Granted, Romney's been boxed in by the necessities of running as the standard bearer of a party dominated by the far right. But a political campaign, like everything else in life, is a test. If Romney can't articulate the case for his career so far, how will he handle Congress, the economy, Putin and Ahmadinejad?
Granted, too, if you agree with Walter Lippman's famous observation— "Ultimately, government is just organized opinion"— then Romney's incoherence about what ought to be his strengths is a poor recommendation for his presidential candidacy. Whatever else you may say about George W. Bush, he was a superb organizer of public opinion. Why else would so many Democrats in Congress have acquiesced sheep-like to his unwarranted invasion of Iraq?
Corporations really are people
If Romney can't defend his business career, who will? As the naval lawyer Barney Greenwald remarked when assigned to defend Lieutenant Steve Maryk in Herman Wouk's The Caine Mutiny, "I'd rather prosecute." Still, in the absence of other volunteers, let me take a crack at it.
"Corporations are people, my friend." This unnecessary gaffe will follow Romney to Election Day and possibly to his grave. But it happens to be true.
Corporations are associations of individuals who've voluntarily banded together for some collective purpose. They may be investors hoping to make money or music lovers operating an orchestra or idealists advocating for human rights. Precisely why they should be denied the right to speak collectively— and why I should be denied the right to know where they stand— eludes me.
To be sure, corporations lack hearts and souls. They don't have hopes and dreams. They don't eat and sleep, go out on dates or get drunk. But contrary to popular belief, corporations do go through life cycles very much like those of humans: They are born, they grow up, they grow old, they get sick and they die.
What happened to Wanamaker's
I'm old enough to remember when all Philadelphians thought the Pennsylvania Railroad, the Evening Bulletin, the Curtis Publishing Company, the First Pennsylvania Bank, Scott Paper Company, John Wanamaker, Strawbridge & Clothier and Horn & Hardart would last forever.
And what American over 40 ever doubted, back in the day, that such entrenched household names as J.P. Morgan, A & P, Bethlehem Steel, Standard Oil of New Jersey, RCA, Time Inc. and Trans World Airlines wouldn't be around forever, too?
Even teenagers surely remember when Dow Jones, Knight-Ridder Newspapers, AOL.com and Lehman Brothers were on top of the heap. Come to think of it, has anybody heard from Blackberry lately?
According to the best estimates, the chemicals, skin and other elements contained in a deceased human body are altogether worth about $4.50. But a dead or dying corporation may be worth millions, in the right hands.
Which brings me to….
"'Vulture capitalism'
Bain Capital, Romney's private equity firm, has been assailed for making money by dismantling companies and eliminating jobs. "Vulture capitalism," Texas Governor Rick Perry called it.

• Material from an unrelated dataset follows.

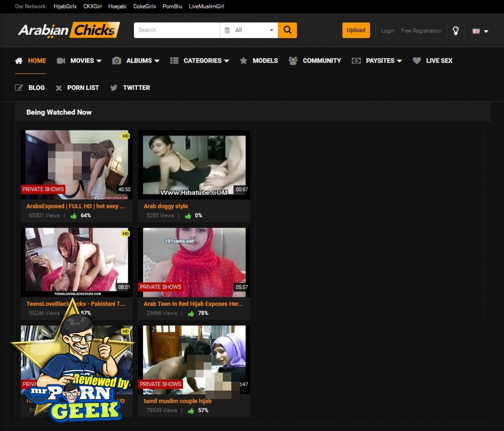Open the Community menu item
This screenshot has width=504, height=431.
(x=322, y=61)
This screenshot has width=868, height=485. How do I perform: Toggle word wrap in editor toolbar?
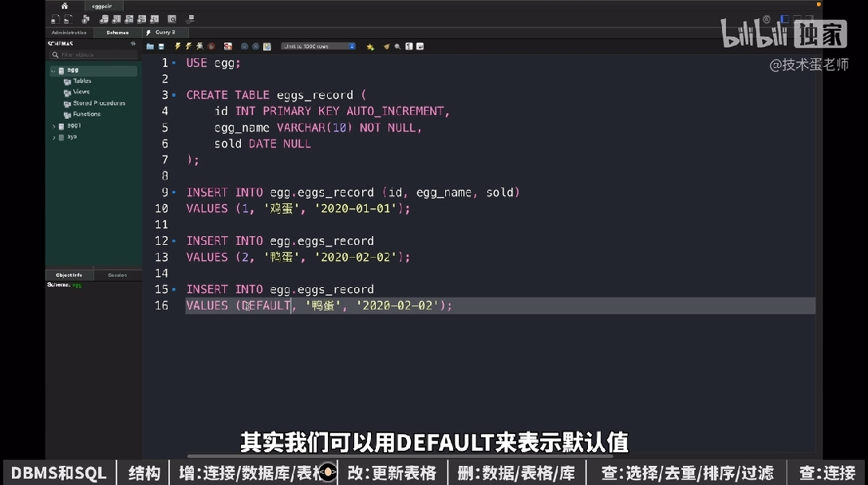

That's a pithier phrase than anything Romney has come up with, but it doesn't withstand close scrutiny. To employ Romney's argot, vultures serve a purpose, my friend.
The dismantling of companies is a tragedy only if you believe that corporations last forever—which, as I said, they don't. When a company is sick or dying, often its best hope is to find an equity firm like Bain that specializes in salvaging sick companies.
Since Tolstoy's maxim about unhappy families also applies to sick companies— no two are alike— every solution may be different. Sometimes it's a matter of pumping new blood or fresh capital into an operation. Sometimes it involves transplanting a dying company's vestigial organs into other healthier bodies, where they may do some good.
Sometimes it's a matter of cutting the overhead or pruning the deadwood. Sometimes it's a matter of outsourcing jobs to China or Indonesia.
If an equity firm like Bain does its job, the target company will survive and sometimes grow, albeit in a different form. Some people may lose their jobs in the process— but that's better than everyone's losing their jobs, which is what would happen without outside intervention.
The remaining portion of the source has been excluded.